• **TASK PROMPT**
Whenever a line in the material below includes "computer", copy that line.

★ ★ ★ ★ ★

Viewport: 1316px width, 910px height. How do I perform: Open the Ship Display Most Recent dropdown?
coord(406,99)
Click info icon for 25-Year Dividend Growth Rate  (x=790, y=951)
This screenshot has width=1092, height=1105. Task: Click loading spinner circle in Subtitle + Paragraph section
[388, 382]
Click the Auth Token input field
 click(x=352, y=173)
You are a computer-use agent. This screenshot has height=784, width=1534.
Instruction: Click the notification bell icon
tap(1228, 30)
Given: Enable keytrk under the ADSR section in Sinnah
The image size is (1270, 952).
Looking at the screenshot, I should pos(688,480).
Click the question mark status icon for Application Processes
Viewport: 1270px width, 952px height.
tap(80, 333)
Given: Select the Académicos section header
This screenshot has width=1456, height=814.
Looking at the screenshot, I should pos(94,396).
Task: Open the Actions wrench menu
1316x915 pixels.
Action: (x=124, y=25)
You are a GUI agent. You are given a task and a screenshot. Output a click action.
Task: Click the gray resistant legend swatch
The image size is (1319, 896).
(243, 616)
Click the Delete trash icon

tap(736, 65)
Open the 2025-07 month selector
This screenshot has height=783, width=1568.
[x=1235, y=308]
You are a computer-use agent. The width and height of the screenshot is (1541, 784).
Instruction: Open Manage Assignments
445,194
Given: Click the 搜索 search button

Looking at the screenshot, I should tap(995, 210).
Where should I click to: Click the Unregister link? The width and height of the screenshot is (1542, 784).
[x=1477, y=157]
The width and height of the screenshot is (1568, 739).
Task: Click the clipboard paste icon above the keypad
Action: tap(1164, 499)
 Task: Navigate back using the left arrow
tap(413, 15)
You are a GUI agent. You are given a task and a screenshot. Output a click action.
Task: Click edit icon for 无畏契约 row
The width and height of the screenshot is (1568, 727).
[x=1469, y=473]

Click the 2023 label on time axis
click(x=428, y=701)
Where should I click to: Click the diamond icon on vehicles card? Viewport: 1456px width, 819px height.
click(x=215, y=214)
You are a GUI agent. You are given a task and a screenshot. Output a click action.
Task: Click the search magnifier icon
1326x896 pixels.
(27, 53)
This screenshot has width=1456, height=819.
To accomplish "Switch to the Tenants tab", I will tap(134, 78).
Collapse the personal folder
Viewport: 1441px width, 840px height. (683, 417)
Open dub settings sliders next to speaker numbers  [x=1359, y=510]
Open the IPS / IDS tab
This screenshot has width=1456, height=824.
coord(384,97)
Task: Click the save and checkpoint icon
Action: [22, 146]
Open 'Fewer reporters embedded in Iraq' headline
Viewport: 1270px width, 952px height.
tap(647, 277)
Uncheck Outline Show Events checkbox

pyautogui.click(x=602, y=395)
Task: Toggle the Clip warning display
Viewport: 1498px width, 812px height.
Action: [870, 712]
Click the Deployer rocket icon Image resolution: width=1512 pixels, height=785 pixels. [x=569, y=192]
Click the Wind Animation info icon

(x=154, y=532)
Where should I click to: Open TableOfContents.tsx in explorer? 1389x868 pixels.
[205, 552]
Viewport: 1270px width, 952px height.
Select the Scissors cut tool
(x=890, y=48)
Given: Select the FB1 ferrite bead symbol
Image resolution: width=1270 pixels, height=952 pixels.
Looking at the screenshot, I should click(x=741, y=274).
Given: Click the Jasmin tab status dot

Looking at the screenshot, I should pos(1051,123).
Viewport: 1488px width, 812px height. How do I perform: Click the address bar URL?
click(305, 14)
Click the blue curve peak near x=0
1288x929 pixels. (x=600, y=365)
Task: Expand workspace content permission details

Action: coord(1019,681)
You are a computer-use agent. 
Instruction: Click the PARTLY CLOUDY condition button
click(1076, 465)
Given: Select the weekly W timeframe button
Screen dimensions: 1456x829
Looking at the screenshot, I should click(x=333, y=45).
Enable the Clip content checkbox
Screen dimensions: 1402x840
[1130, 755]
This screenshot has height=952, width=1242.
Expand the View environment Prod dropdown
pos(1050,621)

★ ★ ★ ★ ★

• **TASK ANSWER**
You are a computer-use agent. This screenshot has height=784, width=1534.
You are a computer-use agent. The width and height of the screenshot is (1541, 784).
You are a computer-use agent. 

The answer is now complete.